_Task statement_
Among the entries below, please repeat exactly and only the lines from the line containing "Inzerce (11, 2171)" to the line containing "RSS (97, 2171)", both lines included.

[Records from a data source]
((
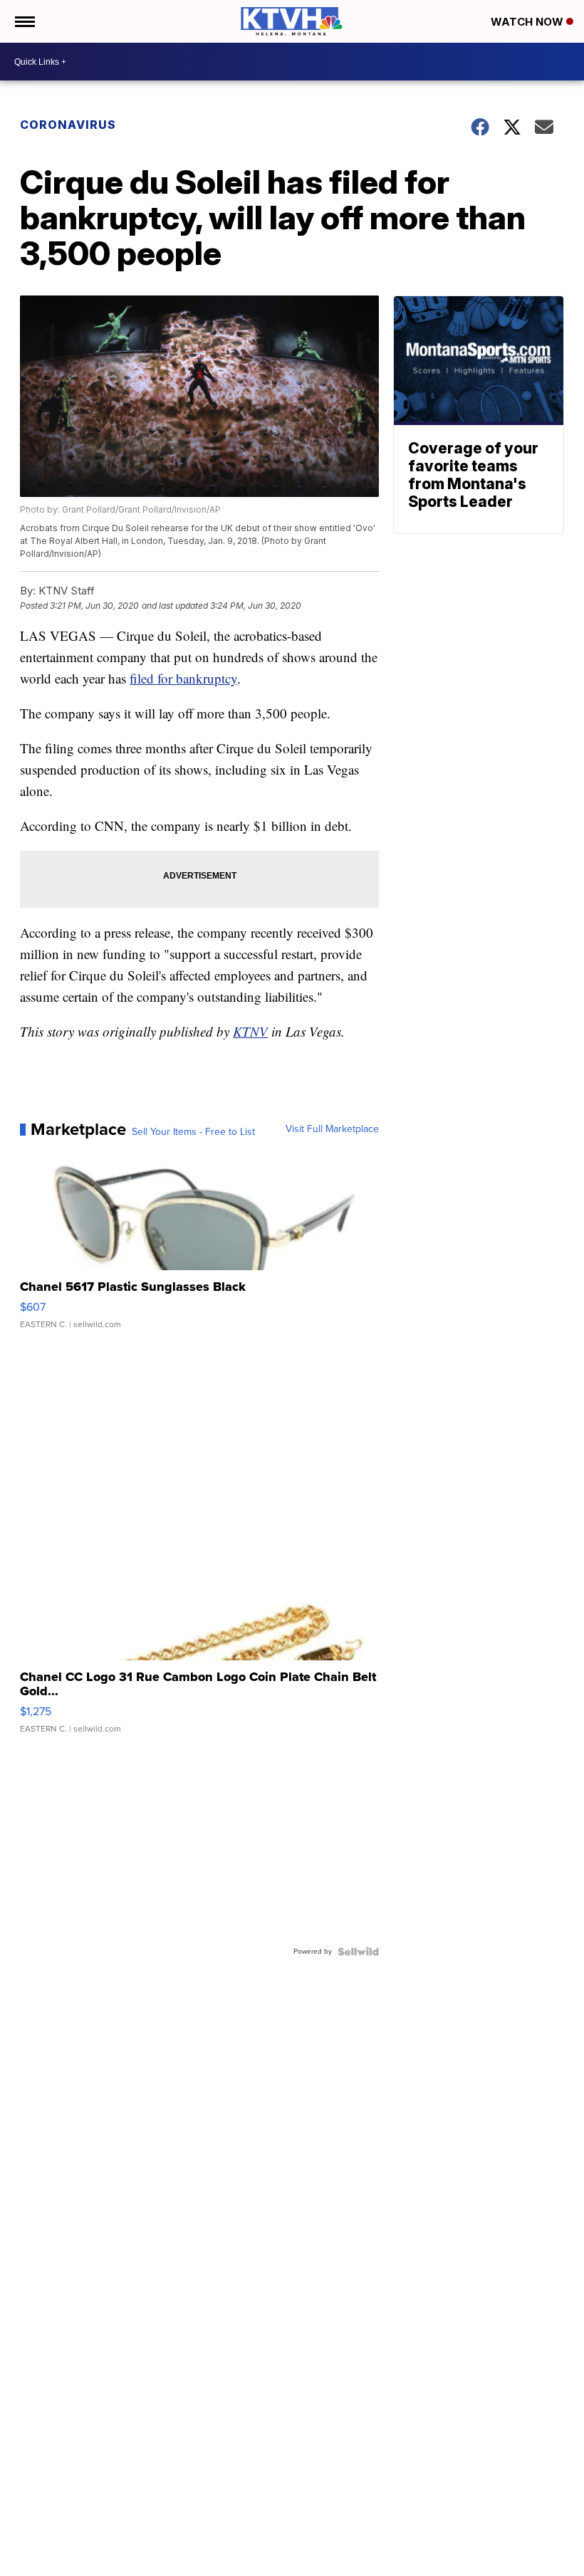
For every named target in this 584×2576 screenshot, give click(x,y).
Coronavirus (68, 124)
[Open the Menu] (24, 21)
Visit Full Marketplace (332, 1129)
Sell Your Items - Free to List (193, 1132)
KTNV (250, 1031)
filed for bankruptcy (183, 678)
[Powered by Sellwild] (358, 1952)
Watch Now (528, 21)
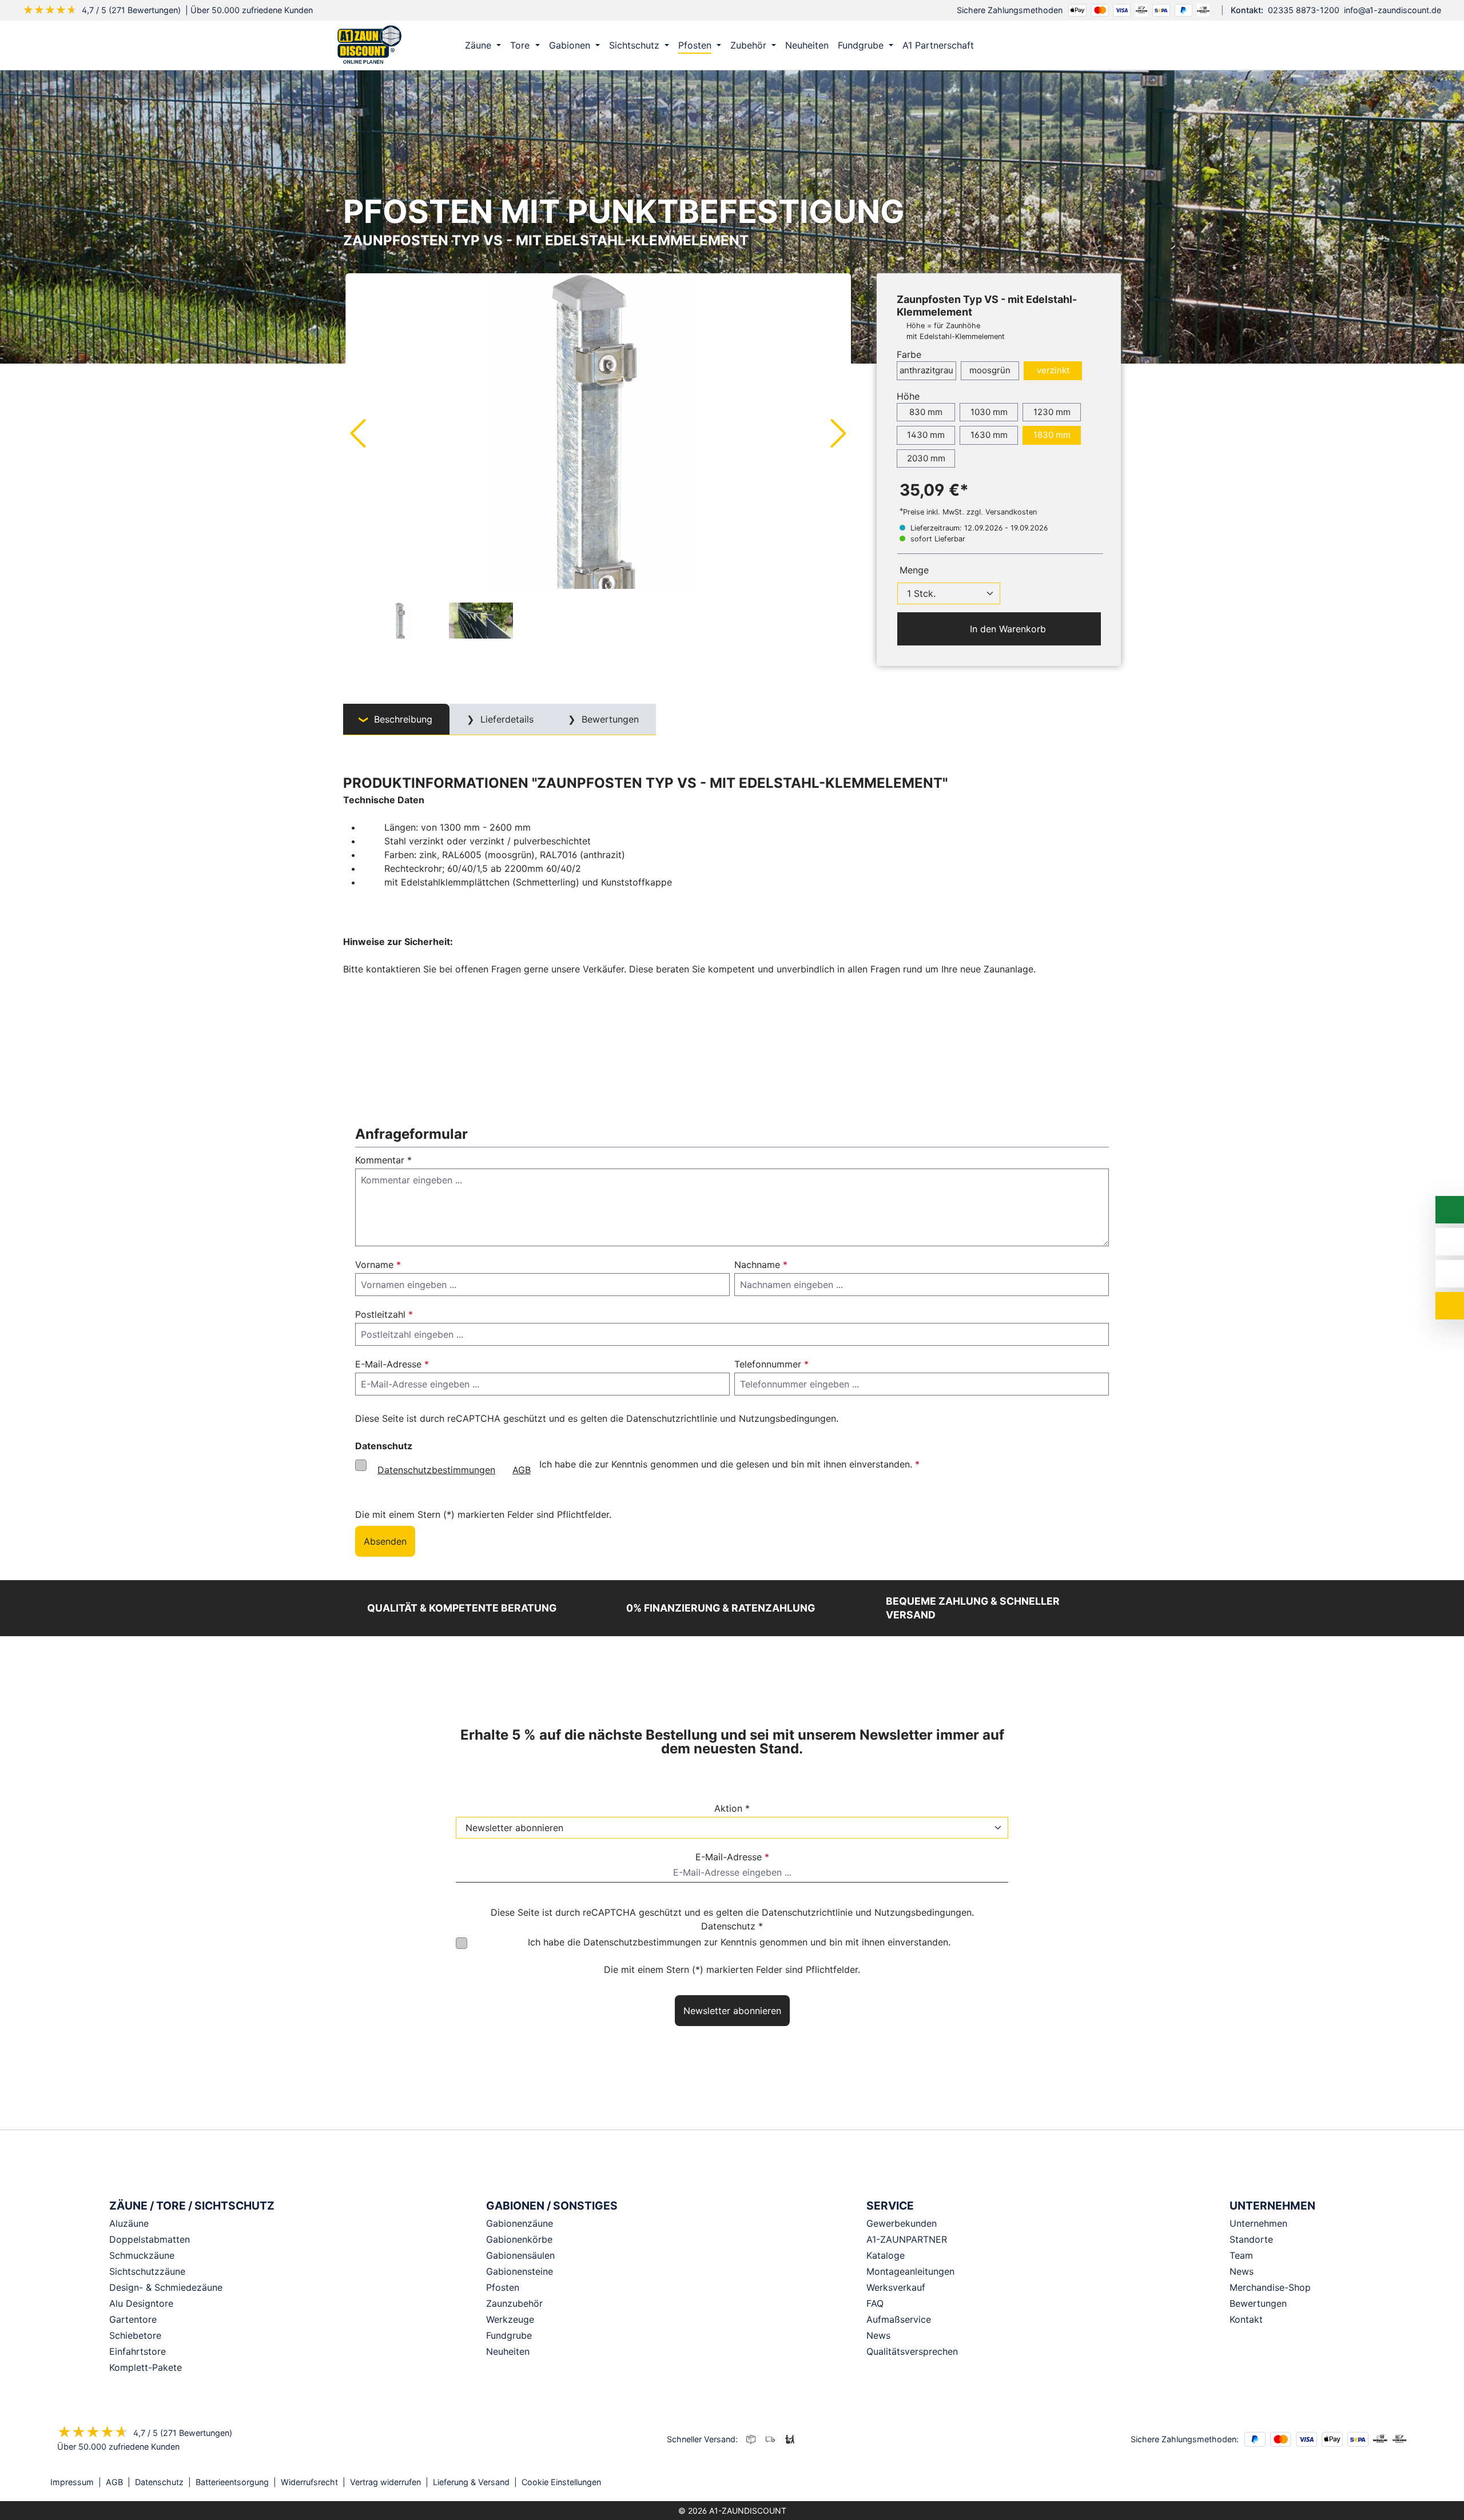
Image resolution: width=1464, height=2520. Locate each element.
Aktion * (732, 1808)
))
((
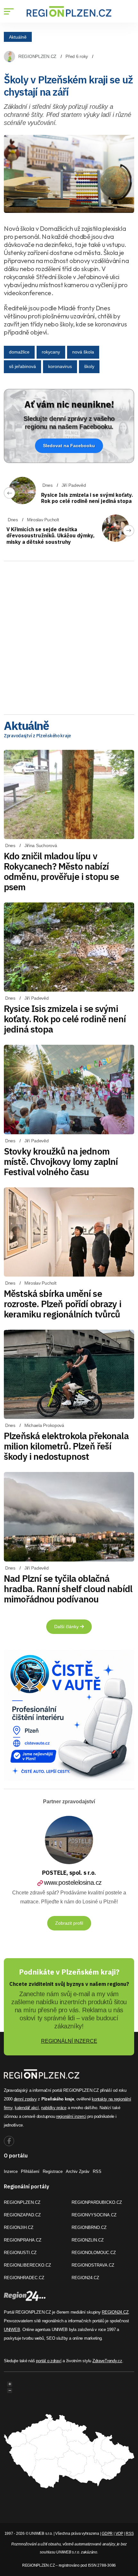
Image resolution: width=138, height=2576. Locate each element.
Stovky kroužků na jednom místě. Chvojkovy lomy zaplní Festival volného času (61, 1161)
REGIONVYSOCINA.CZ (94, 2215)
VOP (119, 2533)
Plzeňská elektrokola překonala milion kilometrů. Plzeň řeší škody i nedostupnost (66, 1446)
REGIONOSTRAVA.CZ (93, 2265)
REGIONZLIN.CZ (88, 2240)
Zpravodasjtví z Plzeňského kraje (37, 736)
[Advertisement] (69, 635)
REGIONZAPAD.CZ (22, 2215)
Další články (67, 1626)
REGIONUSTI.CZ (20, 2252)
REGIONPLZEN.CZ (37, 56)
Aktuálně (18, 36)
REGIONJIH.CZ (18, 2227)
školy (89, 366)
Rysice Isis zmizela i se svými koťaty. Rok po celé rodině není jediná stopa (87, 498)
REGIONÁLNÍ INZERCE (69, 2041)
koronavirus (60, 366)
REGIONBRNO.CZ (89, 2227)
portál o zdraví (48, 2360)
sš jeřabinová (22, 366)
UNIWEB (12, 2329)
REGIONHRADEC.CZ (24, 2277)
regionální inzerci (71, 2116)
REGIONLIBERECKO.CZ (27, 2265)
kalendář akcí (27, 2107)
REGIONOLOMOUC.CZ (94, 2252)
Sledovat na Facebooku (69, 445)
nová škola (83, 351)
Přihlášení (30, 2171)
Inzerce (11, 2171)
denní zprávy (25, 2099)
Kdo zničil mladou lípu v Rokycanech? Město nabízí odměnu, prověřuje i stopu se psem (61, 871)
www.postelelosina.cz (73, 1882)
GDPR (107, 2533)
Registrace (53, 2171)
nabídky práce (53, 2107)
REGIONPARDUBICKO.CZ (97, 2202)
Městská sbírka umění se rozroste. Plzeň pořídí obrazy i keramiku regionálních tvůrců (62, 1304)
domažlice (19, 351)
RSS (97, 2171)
))
_Output of the task_
Inzerce (11, 2171)
denní zprávy (25, 2099)
Kdo zničil mladou lípu v Rokycanech? Město nabízí odměnu, prověřuje i stopu se psem (61, 871)
www.postelelosina.cz (73, 1882)
GDPR (107, 2533)
Registrace (53, 2171)
nabídky práce (53, 2107)
REGIONPARDUBICKO.CZ (97, 2202)
Městská sbírka umění se rozroste. Plzeň pořídí obrazy i keramiku regionálních tvůrců (62, 1304)
domažlice (19, 351)
RSS (97, 2171)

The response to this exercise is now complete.